Publications
Publications
- September 2020
- HBS Case Collection
Disrupting Justice at RightNow: Rich or King
By: Shikhar Ghosh and Amir Reza Rezvani
Abstract
The case examines issues such as cascading problems within the organization, changing founder roles, founder success criteria, as well as company exit consideration. In 2017, Dr. Torben Antretter, a former competitive tennis player and academic researcher, founded RightNow with his two co-founders. RightNow was set out to provide consumers with “Justice-as-a-Service” by purchasing their legal claims that they would not pursue otherwise. Three years after inception and after overcoming numerous consecutive hurdles, the company was entering its next stage of its lifecycle. The selection of an investor type would be instrumental to the next few years of the company and the lives of the founders. With success, considerations around company exit and defining success criteria became inevitable. Different investors types had different investment criteria with regards to target returns, growth ambitions, decision rights, and ownership stakes. Antretter and his co-founders had to decide, jointly as well as individually, what they want to do.
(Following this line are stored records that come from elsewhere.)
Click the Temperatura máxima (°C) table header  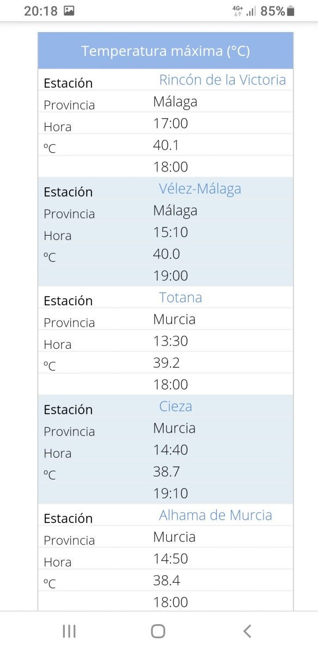166,51
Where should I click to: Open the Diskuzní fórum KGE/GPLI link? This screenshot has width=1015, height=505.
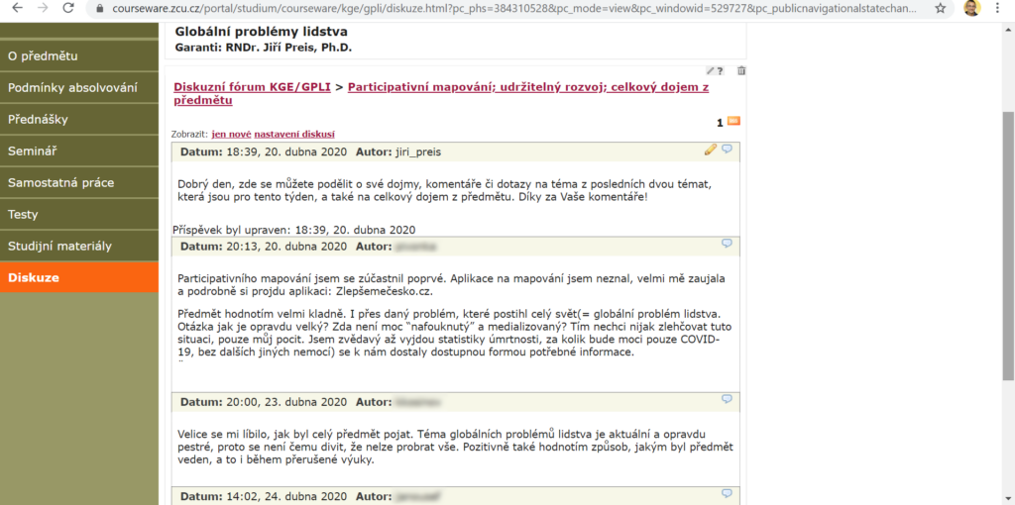pos(252,87)
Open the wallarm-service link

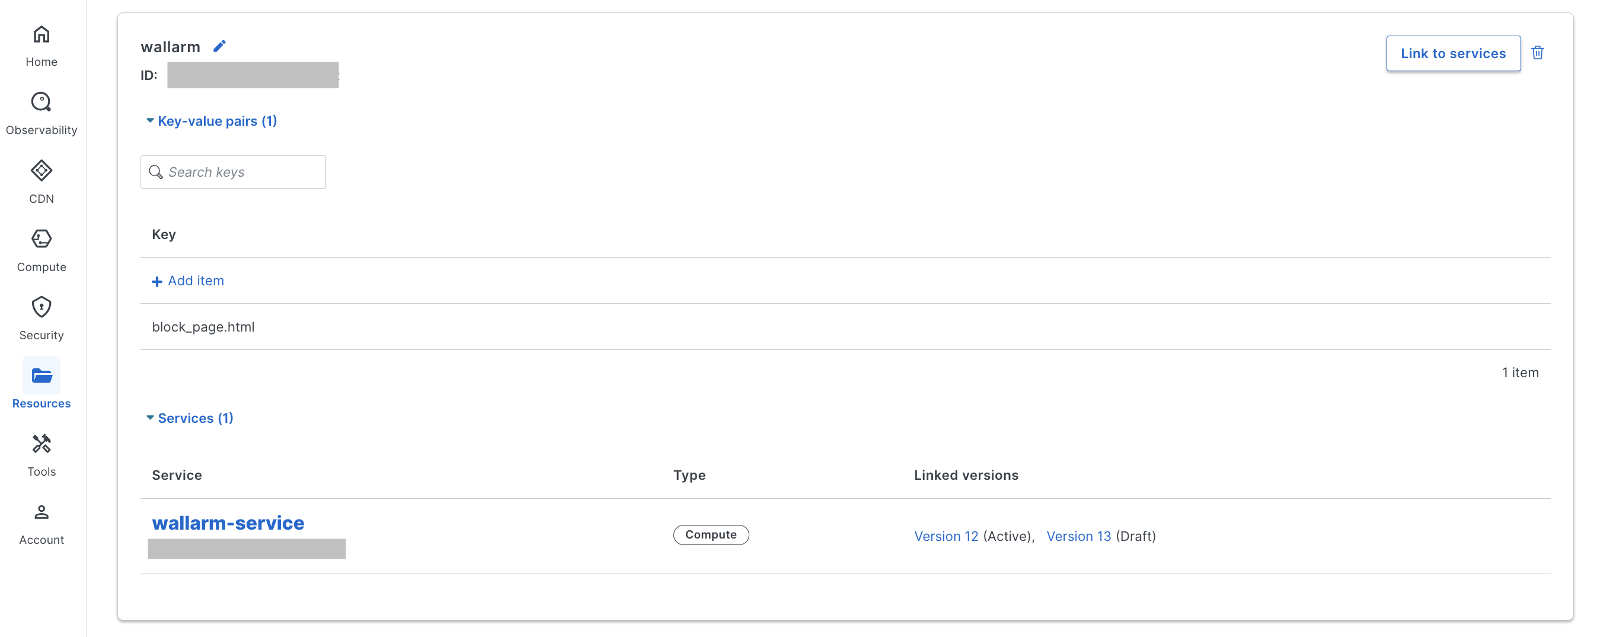click(228, 523)
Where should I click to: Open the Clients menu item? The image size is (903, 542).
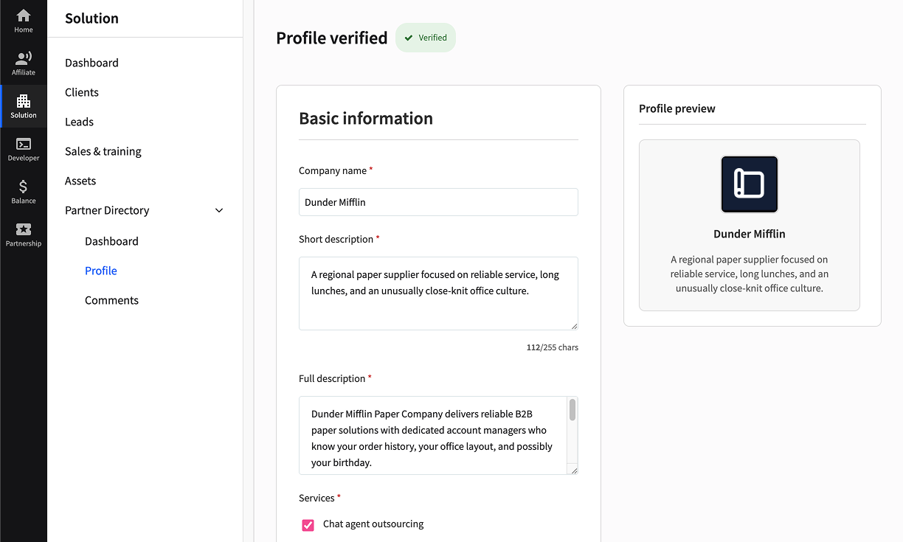tap(82, 92)
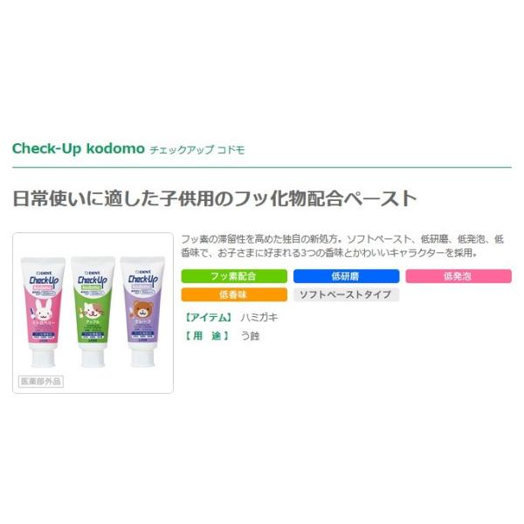Click the Check-Up kodomo title heading

pyautogui.click(x=79, y=148)
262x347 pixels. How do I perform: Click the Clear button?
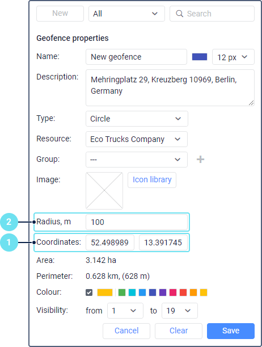179,331
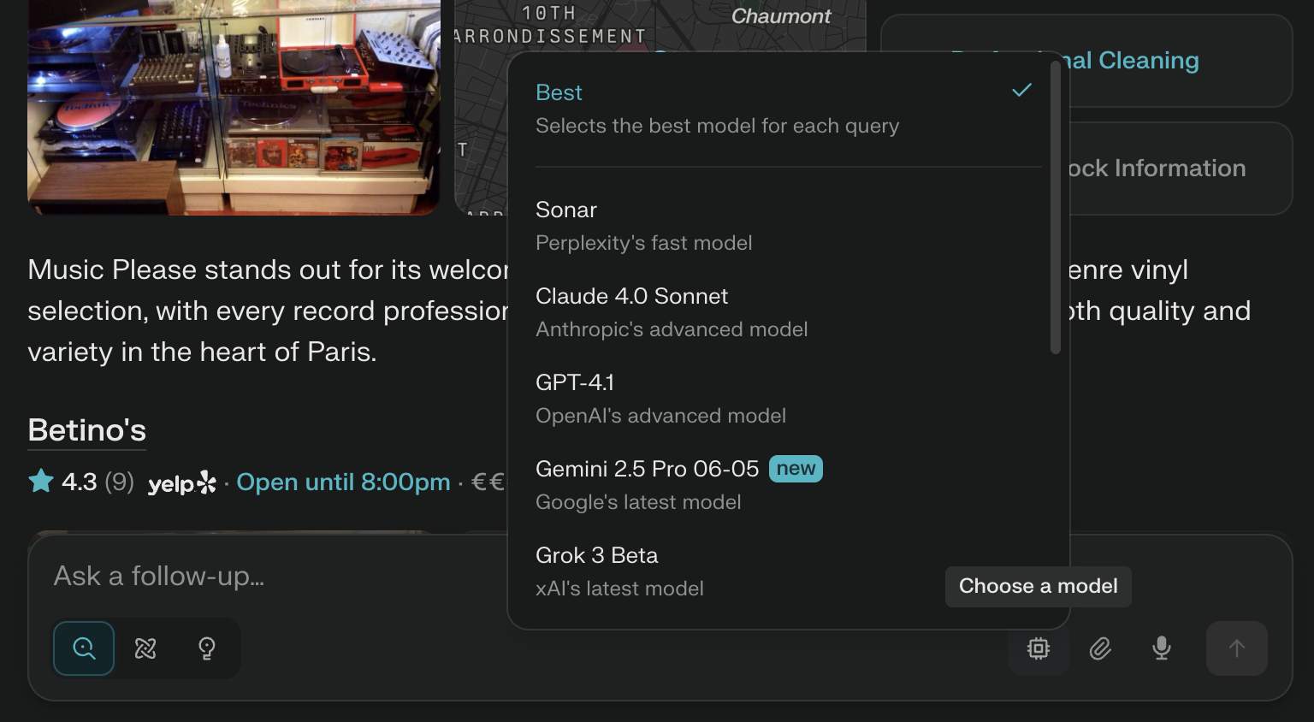Select the Labs lightbulb icon
The image size is (1314, 722).
pos(206,648)
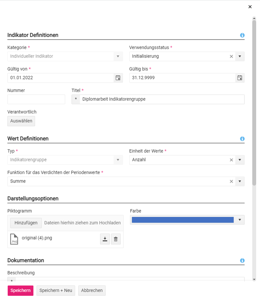The height and width of the screenshot is (299, 260).
Task: Open the Farbe color dropdown
Action: (240, 220)
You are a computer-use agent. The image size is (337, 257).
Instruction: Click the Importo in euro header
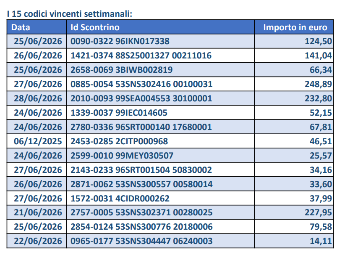295,27
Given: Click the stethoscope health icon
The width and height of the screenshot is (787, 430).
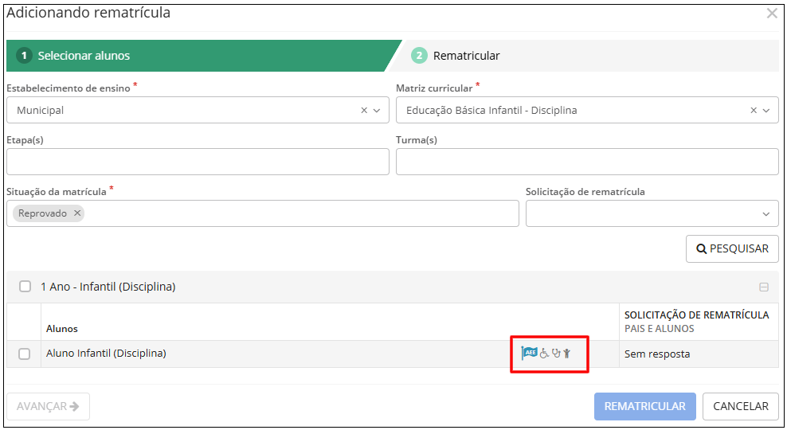Looking at the screenshot, I should [x=556, y=354].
Discussions among the founding team showed that they needed to develop an ‘exit strategy’ in the same way that they had developed a growth strategy. When should they consider an exit and take some chips off the table? Was it more important to become rich or to remain kings of their kingdom?
Keywords
Exit; Startup; Financing; Founders; Entrepreneurship; Law; Venture Capital; Success; Financing and Loans; Business Growth and Maturation; Strategy; Legal Services Industry; Germany
Citation
Ghosh, Shikhar, and Amir Reza Rezvani. "Disrupting Justice at RightNow: Rich or King." Harvard Business School Case 821-028, September 2020.